## [Activity]
Exactly and only the lines below from the one containing "The image size is (384, 592)." down to the one containing "Screen dimensions: 615x701" are wanted, both included; please exclude every picture.

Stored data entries
--------------------

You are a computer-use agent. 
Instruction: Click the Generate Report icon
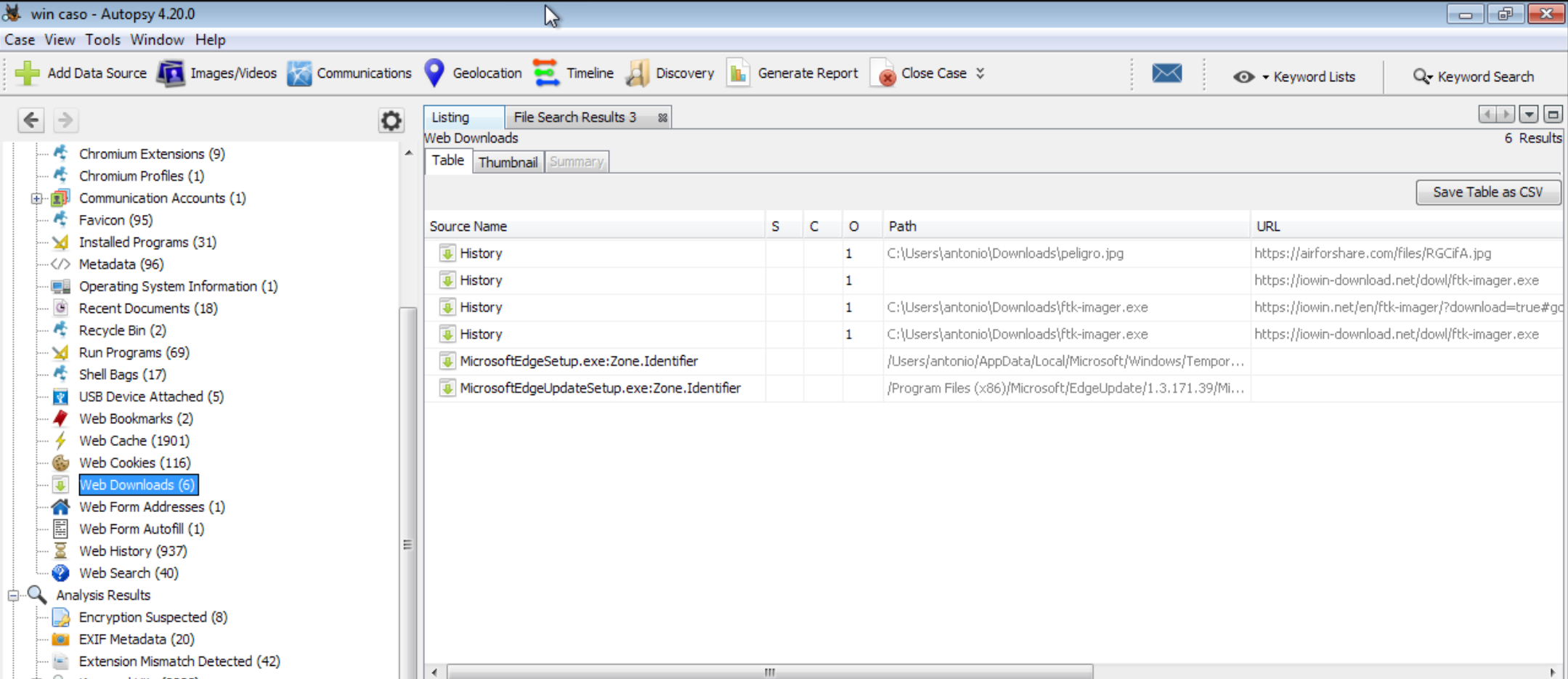739,73
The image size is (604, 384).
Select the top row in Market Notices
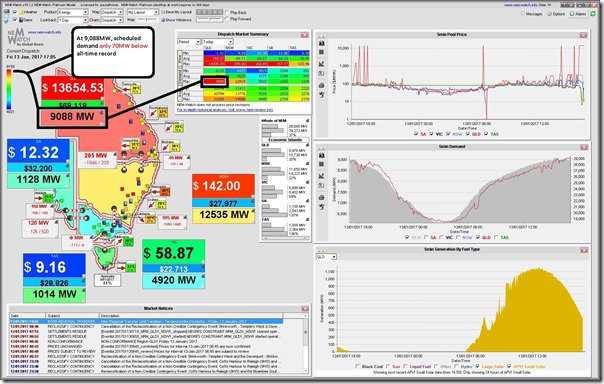[146, 321]
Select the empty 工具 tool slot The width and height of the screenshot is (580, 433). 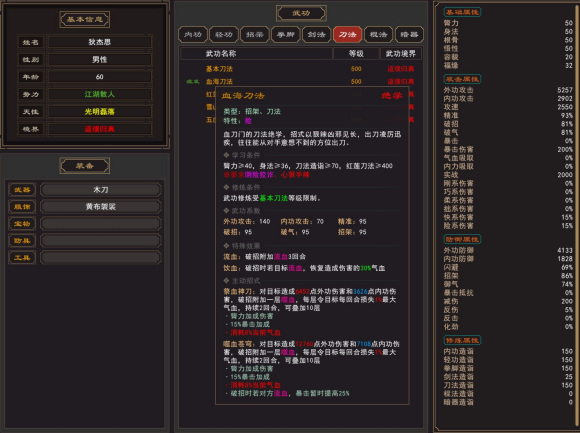(x=101, y=258)
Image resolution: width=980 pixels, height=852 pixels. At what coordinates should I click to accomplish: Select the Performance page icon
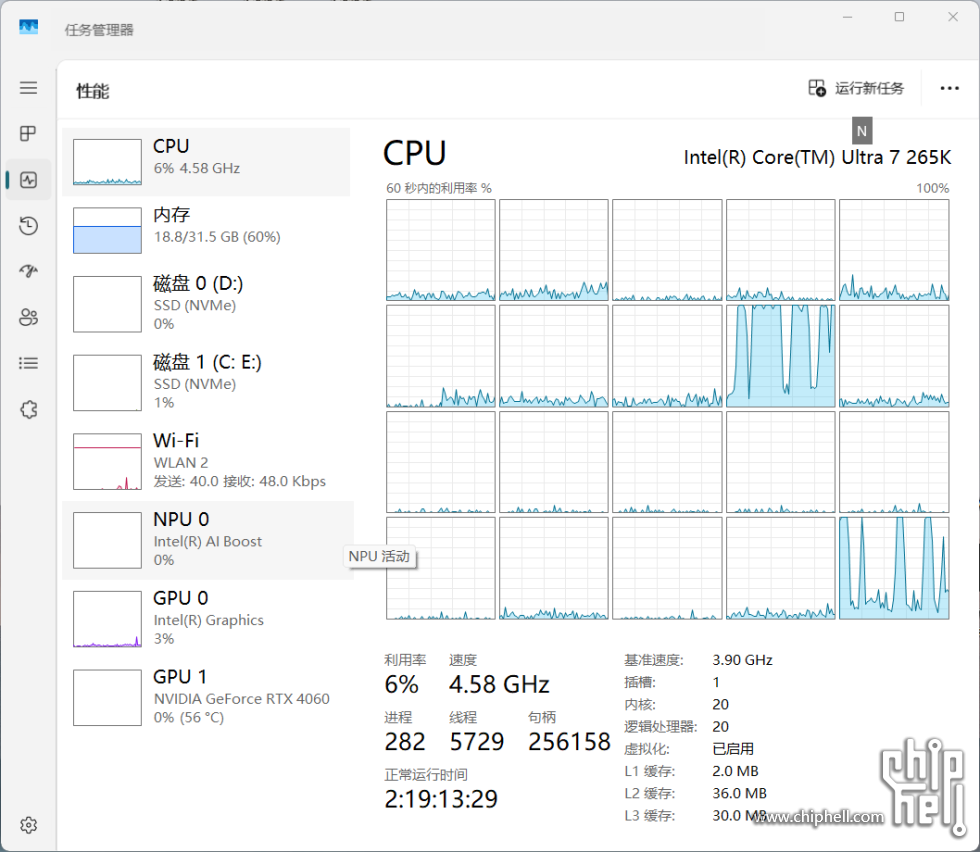[28, 180]
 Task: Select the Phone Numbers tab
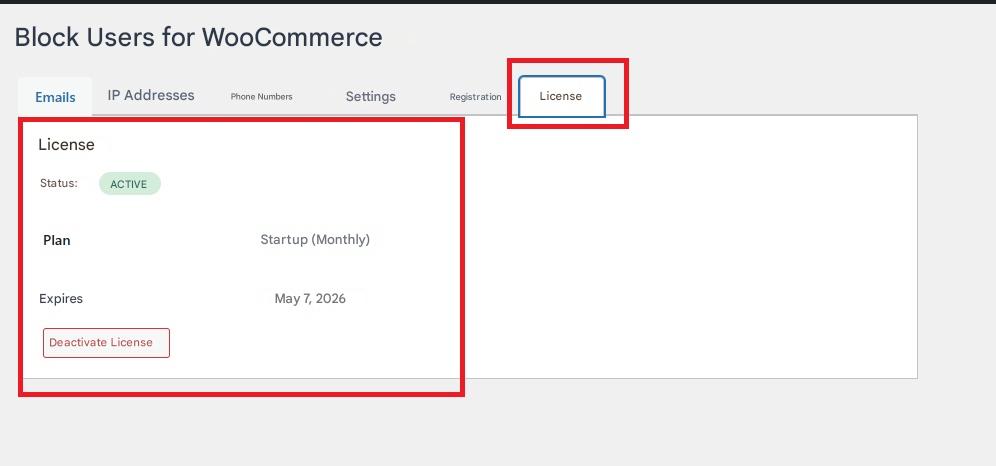tap(261, 97)
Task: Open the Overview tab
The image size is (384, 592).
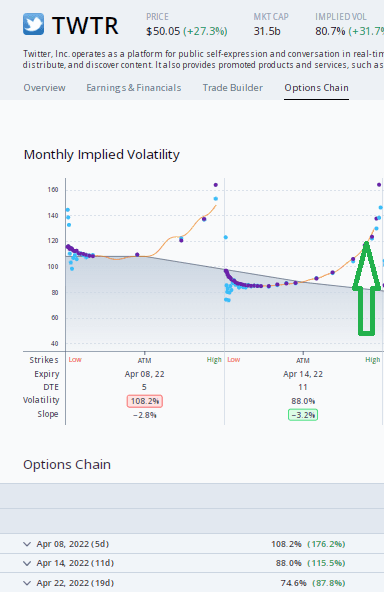Action: [x=45, y=88]
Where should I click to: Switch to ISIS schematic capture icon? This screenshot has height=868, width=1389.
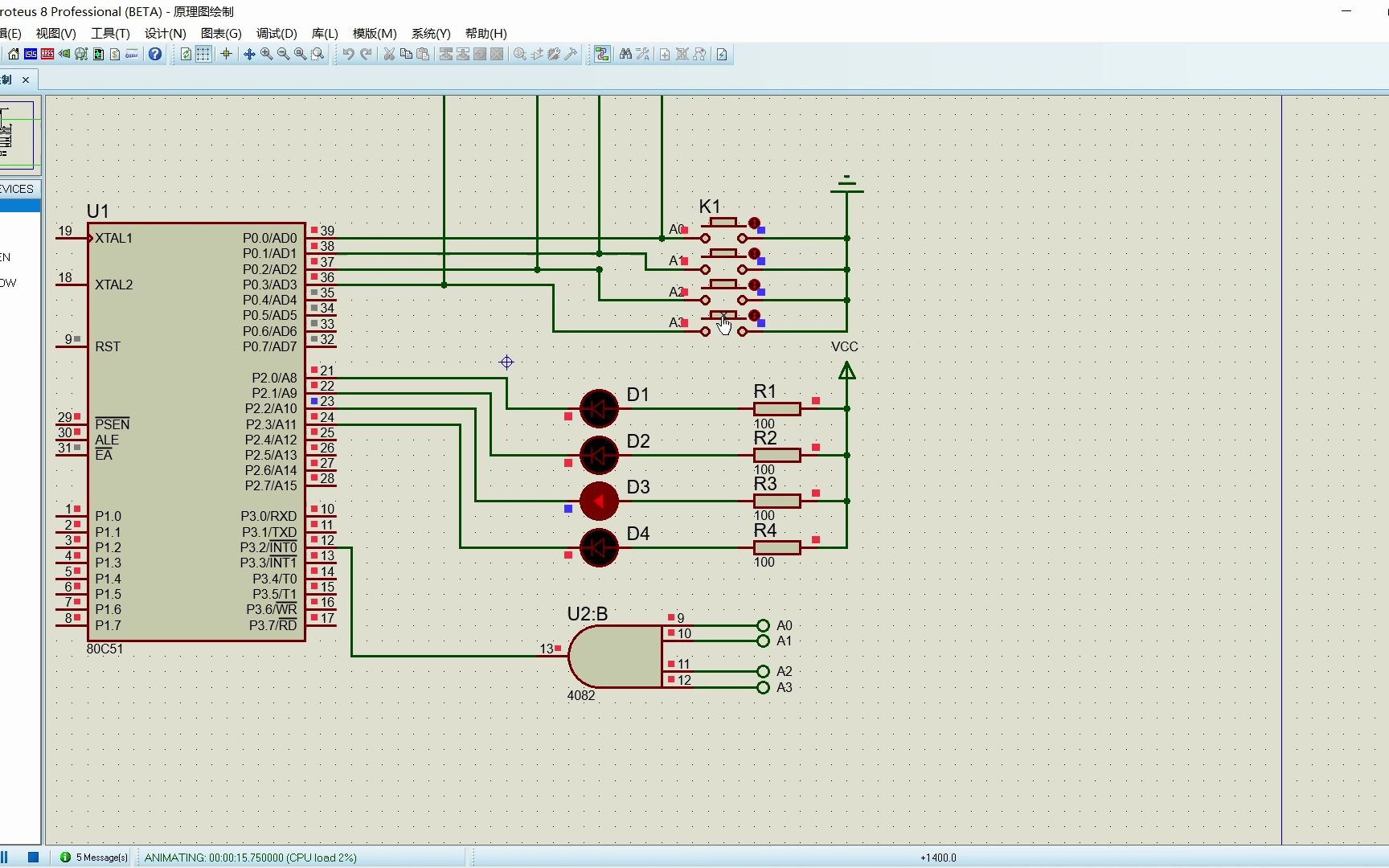click(x=31, y=54)
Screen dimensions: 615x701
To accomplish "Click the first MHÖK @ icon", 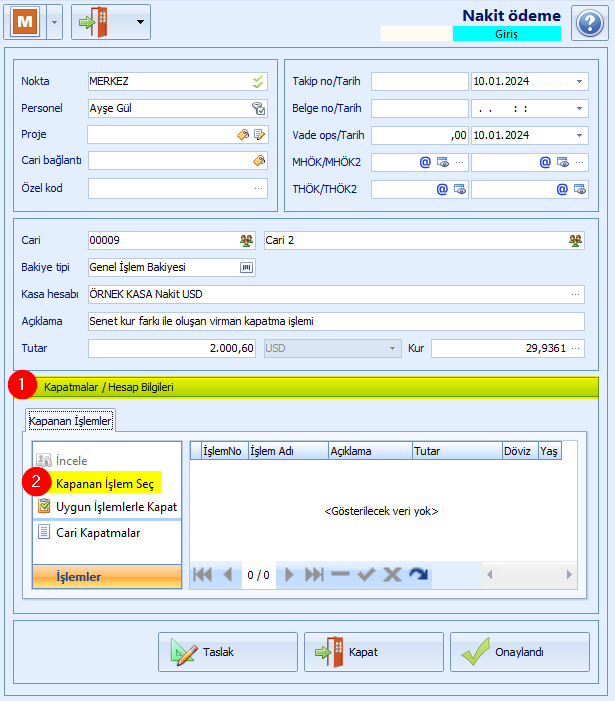I will 425,162.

--------------------

## [Solved exercise]
The image size is (384, 592).
Action: [x=45, y=88]
Where should I click to: Switch to ISIS schematic capture icon? This screenshot has height=868, width=1389.
click(x=31, y=54)
Screen dimensions: 615x701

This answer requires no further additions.